32TB kdump

Vivek Goyal vgoyal at redhat.com
Thu Jun 27 17:17:25 EDT 2013


On Fri, Jun 21, 2013 at 09:17:14AM -0500, Cliff Wickman wrote:
> 
> I have been testing recent kernel and kexec-tools for doing kdump of large
> memories, and found good results.
> 
> --------------------------------
> UV2000  memory: 32TB  crashkernel=2G at 4G

> command line  /usr/bin/makedumpfile --non-cylic -c --message-level 23 -d 31 \
>    --map-size 4096 -x /boot/vmlinux-3.10.0-rc5-linus-cpw+ /proc/vmcore \
>    /tmp/cpw/dumpfile

Is --cyclic mode significantly slower for above configuration? Now cyclic
mode already uses 80% of available memory (I guess we are little
conservative and could bump it to 90 - 95% of available memory). That
should mean that by default cyclic mode should be as fast as non-cyclic
mode.

Added benefit is that even if one reserves less memory, cyclic mode
will atleast be able to save dump (at the cost of some time).

> 
> page scanning  570 sec.
> copying data  5795 sec. (72G)
> (The data copy ran out of disk space at 23%, so the time and size above are
>  extrapolated.)

That's almost 110 mins. Approximately 2 hrs to dump. I think it is still
a lot. How many people can afford to keep a machine dumping for 2hrs. They
would rather bring the servies back online.

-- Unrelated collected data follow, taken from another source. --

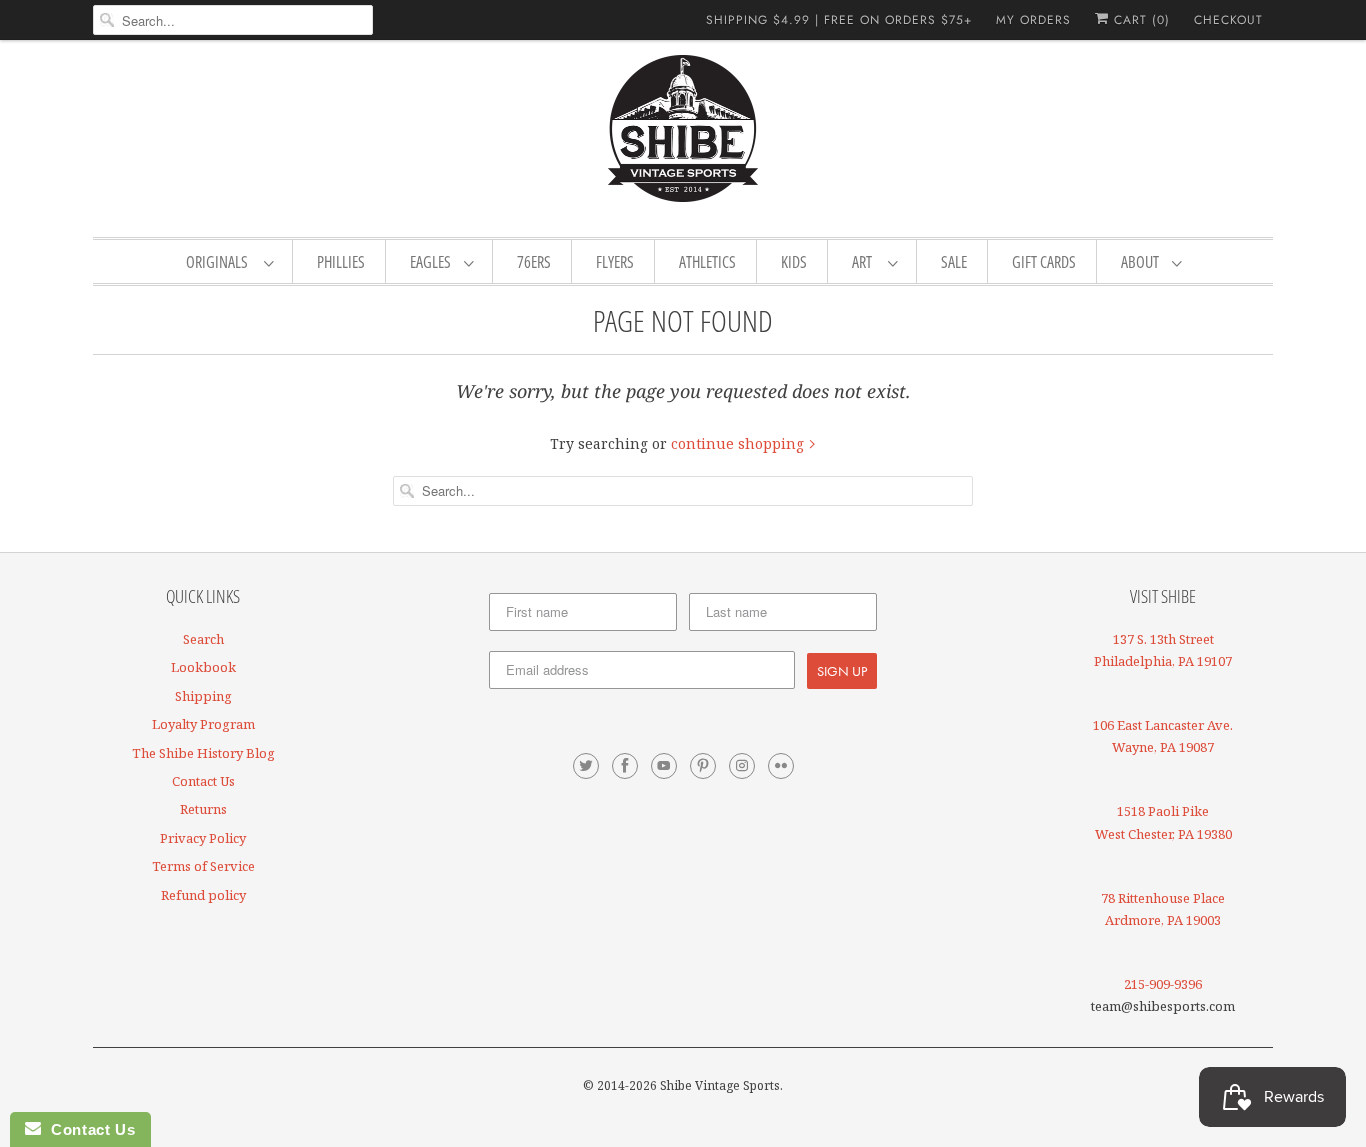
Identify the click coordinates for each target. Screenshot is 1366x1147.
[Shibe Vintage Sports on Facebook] (625, 766)
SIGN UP (842, 671)
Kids (794, 262)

So more work needed in scalability area. And page scanning seems to have
been not too bad. Copying data has taken majority of time. Is it because
of slow disk.

BTW, in non-cyclic mode, 32TB physical memory will require 2G just for
bitmap (2bits per 4K page).  And then you require some memory for
other stuff (around 128MB). I am not sure how did it work for you just
by reserving 2G of RAM.

> 
> --------------------------------
> UV1000  memory: 8.85TB  crashkernel=1G at 5G
> command line  /usr/bin/makedumpfile --non-cylic -c --message-level 23 -d 31 \
>    --map-size 4096 -x /boot/vmlinux-3.9.6-cpw-medusa /proc/vmcore \
>    /tmp/cpw/dumpfile
> 
> page scanning  175 sec.
> copying data  2085 sec. (15G)
> (The data copy ran out of disk space at 60%, so the time and size above are
>  extrapolated.)
> 
> Notes/observations:
> - These systems were idle, so this is the capture of basically system
>   memory only.
> - Both stable 3.9.6 and 3.10.0-rc5 worked.
> - Use of crashkernel=1G,high was usually problematic.  I assume some problem
>   with a conflict with something else using high memory.  I always use
>   the form like 1G at 5G, finding memory by examining /proc/iomem.

Hmm..., do you think you need to reserve some low mem too for swiotlb. (In
case you are not using iommu).

> - Time for copying data is dominated by data compression.  Writing 15G of
>   compressed data to /dev/null takes about 35min.  Writing the same data
>   but uncompressed (140G) to /dev/null takes about 6min.

Try using snappy or lzo for faster compression.

>   So a good workaround for a very large system might be to dump uncompressed
>   to an SSD.

Interesting.

>   The multi-threading of the crash kernel would produce a big gain.

Hatayama once was working on patches to bring up multiple cpus in second
kernel. Not sure what happened to those patches.

> - Use of mmap on /proc/vmcore increased page scanning speed from 4.4 minutes
>   to 3 minutes.  It also increased data copying speed (unexpectedly) from
>   38min. to 35min.

Hmm.., so on large memory systems, mmap() will not help a lot? In those
systems dump times are dominidated by disk speed and compression time.

So far I was thinking that ioremap() per page was big issue and you
also once had done the analysis that passing page list to kernel made
things significantly faster.

So on 32TB machines if it is taking 2hrs to save dump and mmap() shortens
it by only few minutes, it really is not significant win.

>   So I think it is worthwhile to push Hatayama's 9-patch set into the kernel.

I think his patches are in --mm tree and should show up in next kernel
realease. But it really does not sound much in overall scheme of things.

> - I applied a 5-patch set from Takao Indoh to fix reset_devices handling of
>   PCI devices.
>   And I applied 3 kernel hacks of my own:
>     - making a "Crash kernel low" section in /proc/iomem

And you did it because crashkernel=2G,high crashkernel=XM,low did not
work for you?

>     - make crashkernel avoid some things in pci_swiotlb_detect_override(),
>       pci_swiotlb_detect_4gb() and register_mem_sect_under_node()
>     - doing a crashkernel return from cpu_up()
>   I don't understand why these should be necessary for my kernels but are
>   not reported as problems elsewhere. I'm still investigating and will discuss
>   those patches separately.

Nobody might have tested it yet on such large machines and these problems
might be present for everyone.

So would be great if you could fix these in upstream kernel.